BRIEF —
Reproduce, word for word, the stretch of the passage on fact and expert witnesses from "The genesis of" through "(2d Dept. 1994).".

READING PASSAGE —

= Beginning of Section =

"The witness is not here as an expert!" is an objection heard at depositions. The distinction between "fact" witnesses and "expert" witnesses is critical. Fact witnesses are permitted to testify to their sense-impressions. What they saw, heard, felt, tasted or smelled are all fodder for examination, but their predictions on future events or answers to hypothetical questions are not. Experts, on the other hand are there to make predictions on future events, or render "opinions" as they are otherwise called.

The genesis of professional negligence law from biblical times led to the twinning of medical and legal malpractice rules and practice. Legal Malpractice rules arise from the slightly earlier medical malpractice principles. "Continuous representation," is one well-known example. Glamm v. Allen, 57 N.Y.2d 87 (1982); Shumsky v. Eisensein, 96 N.Y.2d 164 (2001). Immunity for strategic choice is another. Rosner v. Paley, 65 N.Y.2d 736 (1985). The absolute need for expert testimony in support of liability against the professional is a third. Sherman v. Ansell, 207 A.D.2d 537 (2d Dept. 1994).

= End of Section =

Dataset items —

= Beginning of Section =

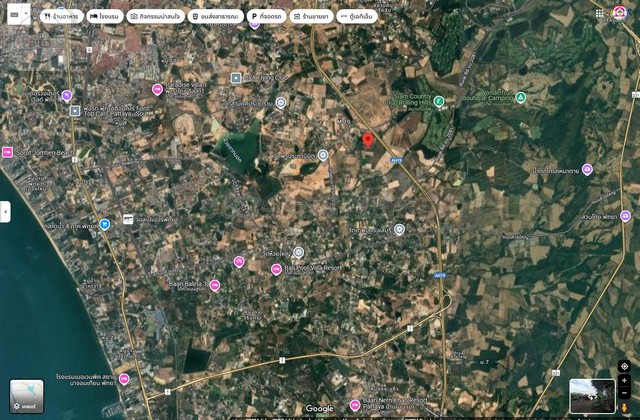The width and height of the screenshot is (640, 420).
Task: Select the ATM (ตู้เอทีเอ็ม) chip
Action: tap(357, 16)
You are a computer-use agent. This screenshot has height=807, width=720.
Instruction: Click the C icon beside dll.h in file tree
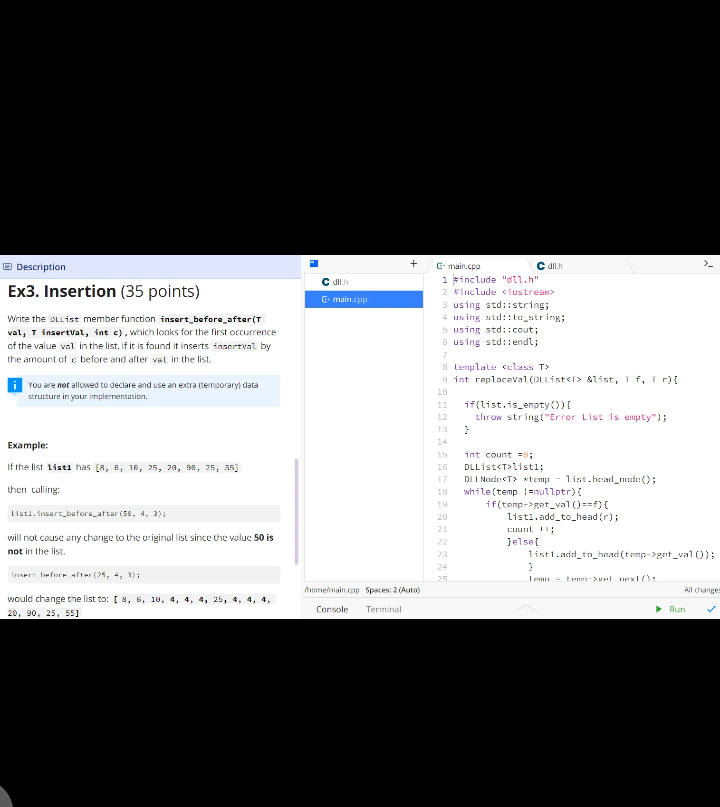point(325,282)
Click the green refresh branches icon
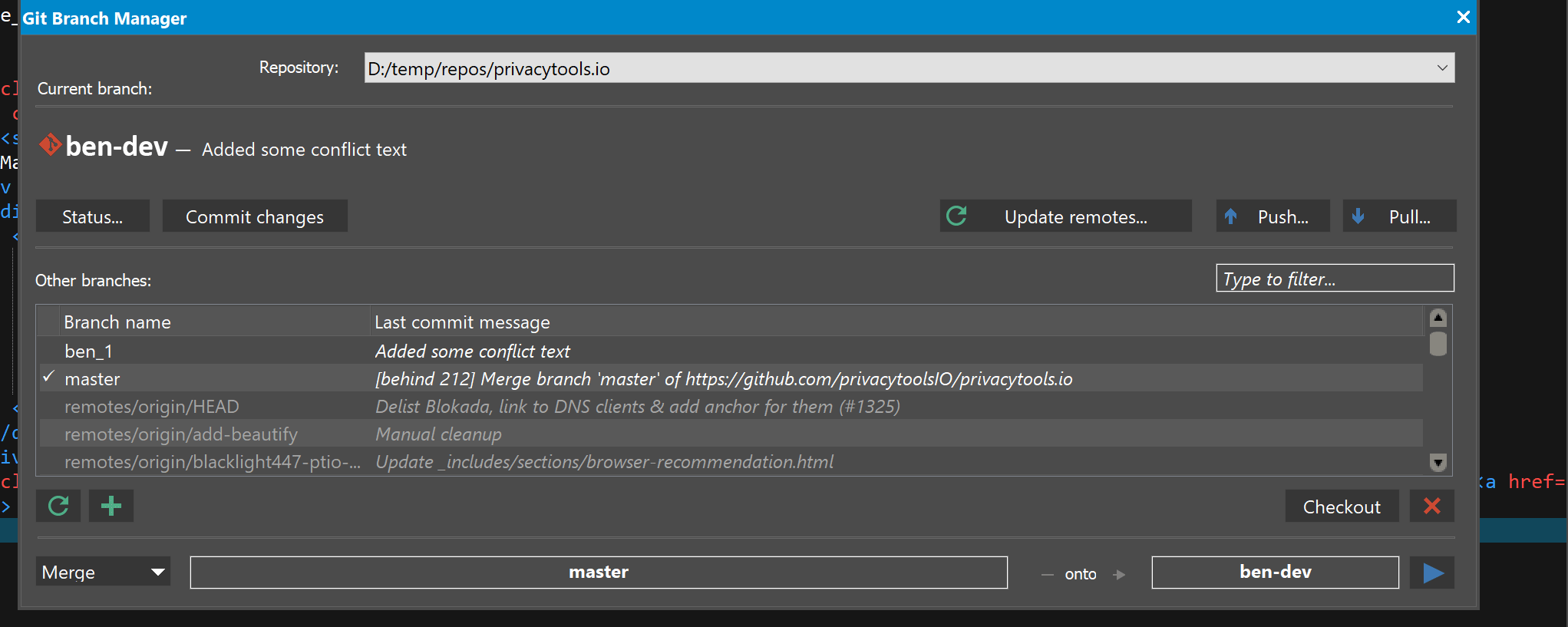 [58, 507]
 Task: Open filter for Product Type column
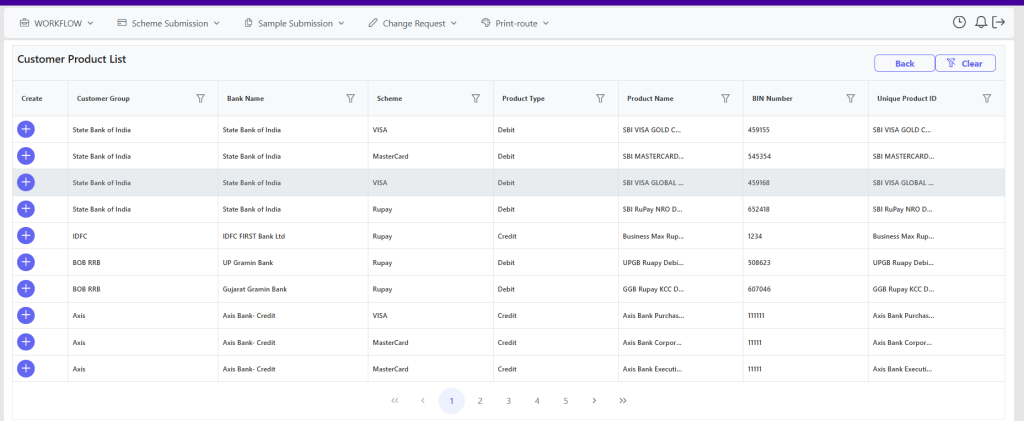coord(600,98)
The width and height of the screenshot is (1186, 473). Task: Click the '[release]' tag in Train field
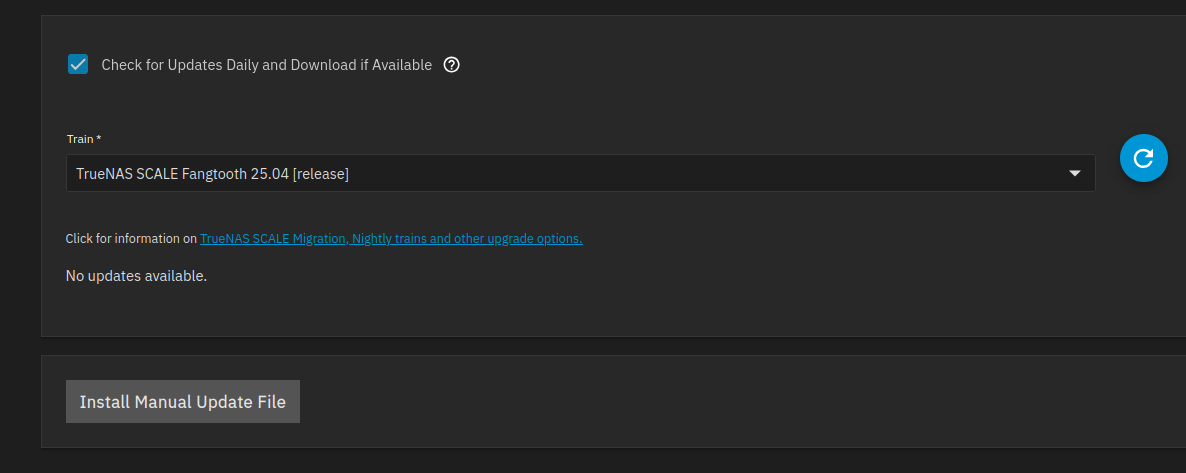(320, 174)
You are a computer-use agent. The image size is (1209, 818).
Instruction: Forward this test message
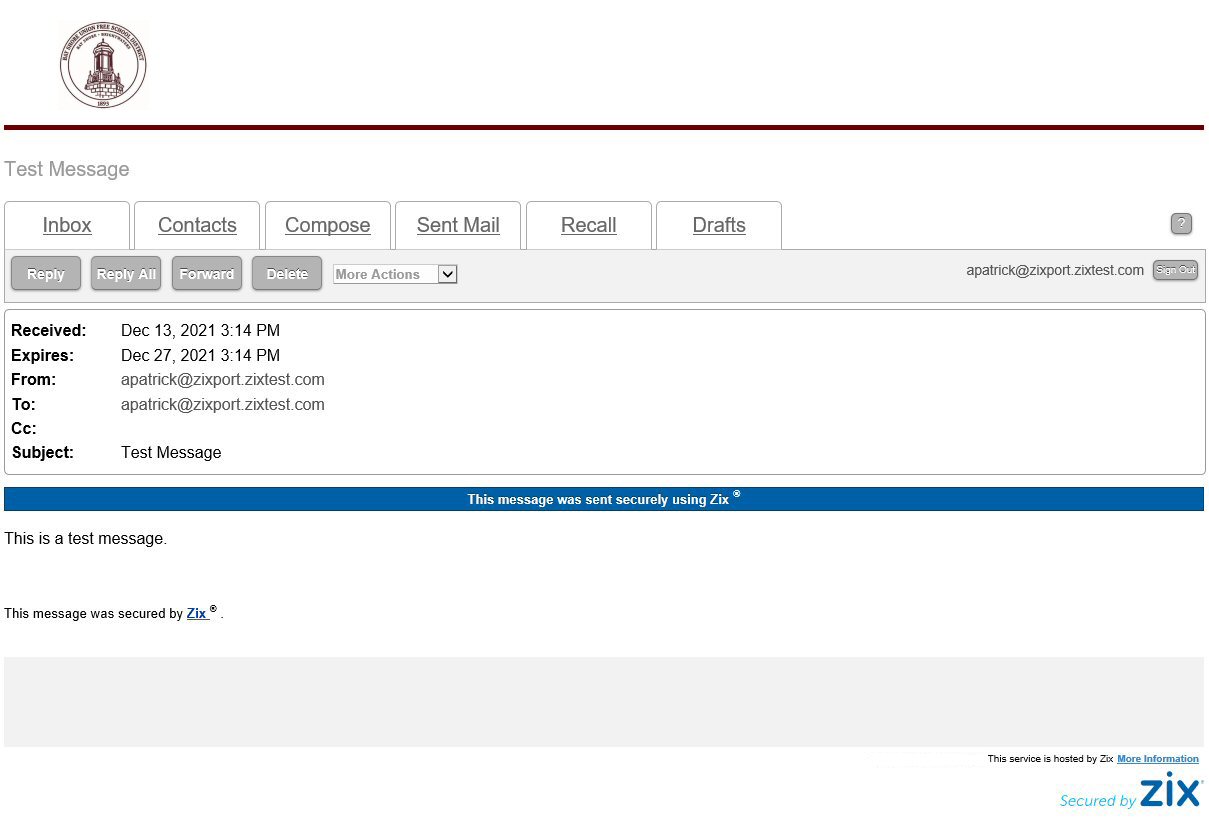click(207, 274)
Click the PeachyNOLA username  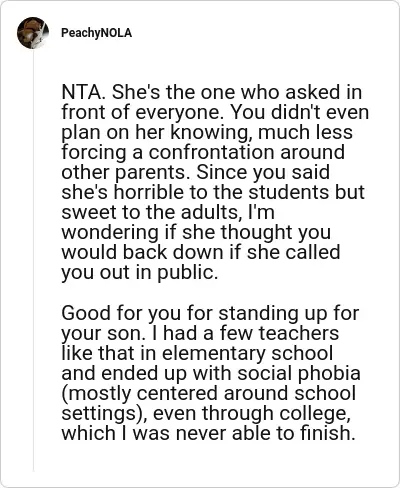(97, 33)
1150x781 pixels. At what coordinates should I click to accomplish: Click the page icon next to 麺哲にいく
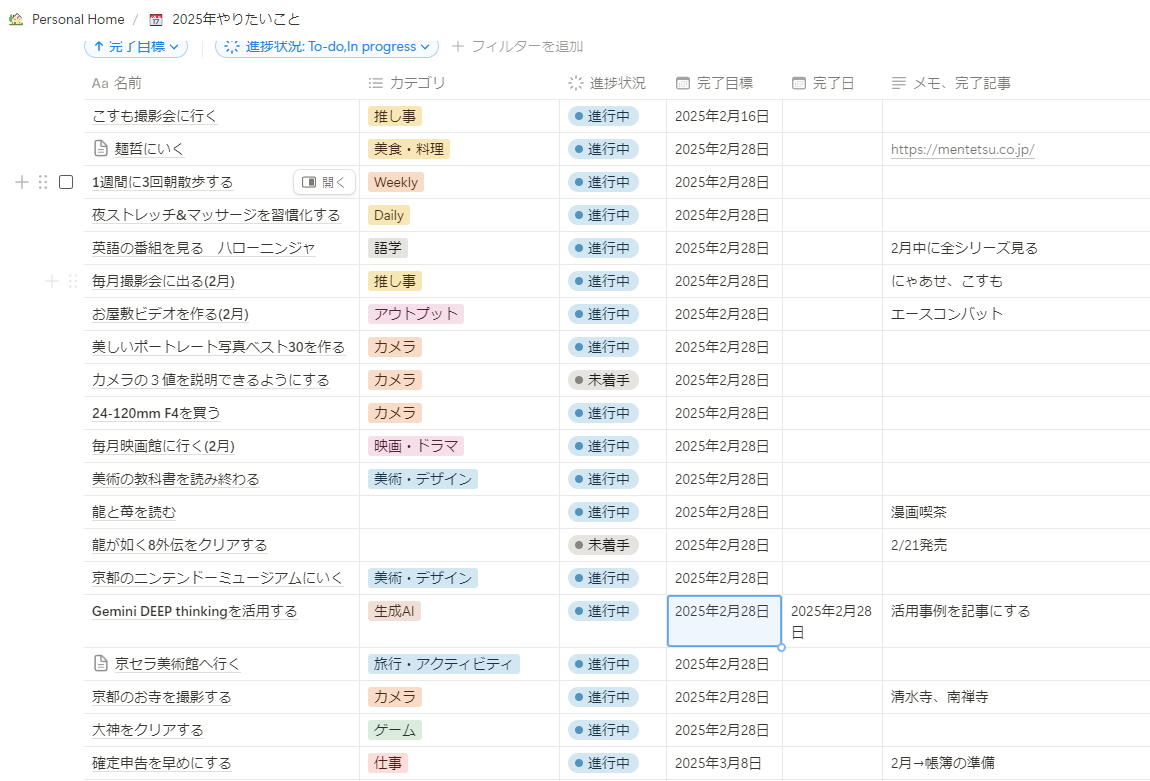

= End of Section =

REPLY TO THE TASK —
The genesis of professional negligence law from biblical times led to the twinning of medical and legal malpractice rules and practice. Legal Malpractice rules arise from the slightly earlier medical malpractice principles. "Continuous representation," is one well-known example. Glamm v. Allen, 57 N.Y.2d 87 (1982); Shumsky v. Eisensein, 96 N.Y.2d 164 (2001). Immunity for strategic choice is another. Rosner v. Paley, 65 N.Y.2d 736 (1985). The absolute need for expert testimony in support of liability against the professional is a third. Sherman v. Ansell, 207 A.D.2d 537 (2d Dept. 1994).